Anthea Schaap (Allemagne)

« Land » par Mischa Christen (Suisse)

« Ma volonté de briser les clichés et de créer une vision personnelle de la Suisse est ce qui a motivé ce projet. Je n'ai pas voulu documenter ce que l'on connait déjà. En me laissant guider, j'ai préféré me concentrer sur ce qu'on a tendance à ignorer. J'ai utilisé la zone frontalière comme point de référence, là où l'image qu'on se fait de la Suisse commence à s'étioler. Au lieu de rendre ces frontières apparentes, j'ai voulu aller métaphoriquement jusqu'à nos propres limites sur lesquelles nous n'avons souvent aucune influence.

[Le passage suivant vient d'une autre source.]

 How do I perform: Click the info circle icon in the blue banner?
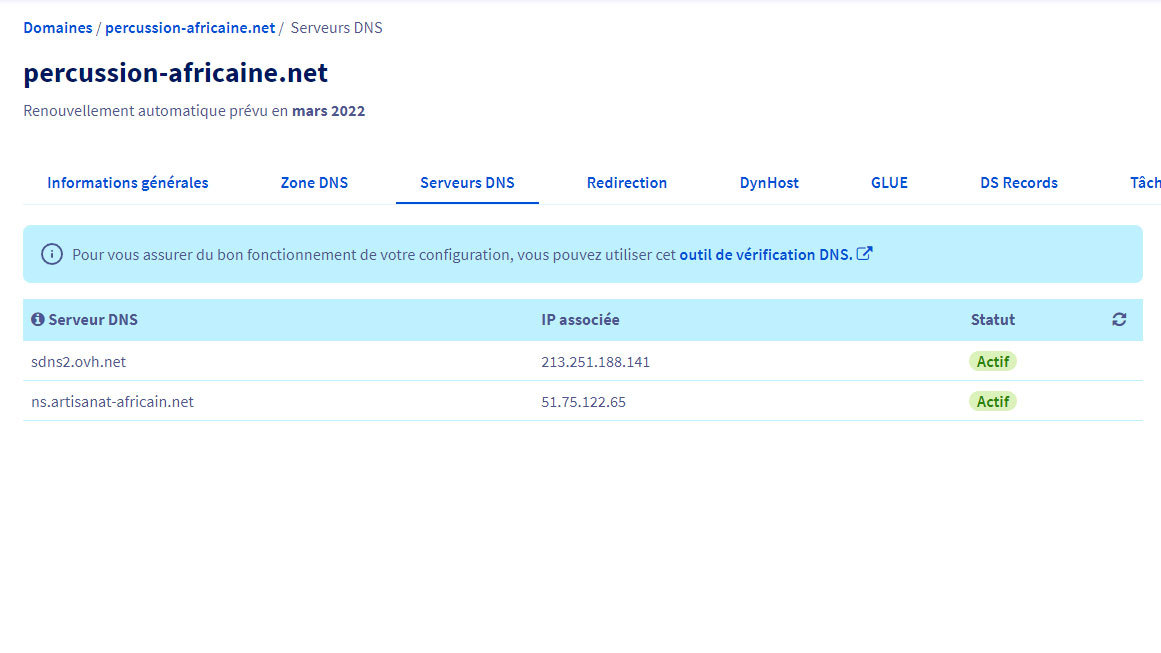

« Dans ce projet comme dans mes autres travaux, je me suis beaucoup rapprochée des gens. Les rencontres que j'ai faites m'ont prouvé que la vie était très fragile et que nous étions constamment comme en équilibre sur un fil. La lutte que mènent ces gens qui ne réussissent pas à garder cet équilibre est ce qui m'a intéressé.

« En 2014, grâce à une bourse, j'ai pu utiliser un camping car pendant deux mois afin de poursuivre ce sujet. J'ai conduit 5 000 kilomètres le long de la frontière. Ce voyage m'a rappelé de nombreux souvenirs. À chaque fois que je traversais un village, je recherchais des gens et des scènes qui me touchaient émotionnellement.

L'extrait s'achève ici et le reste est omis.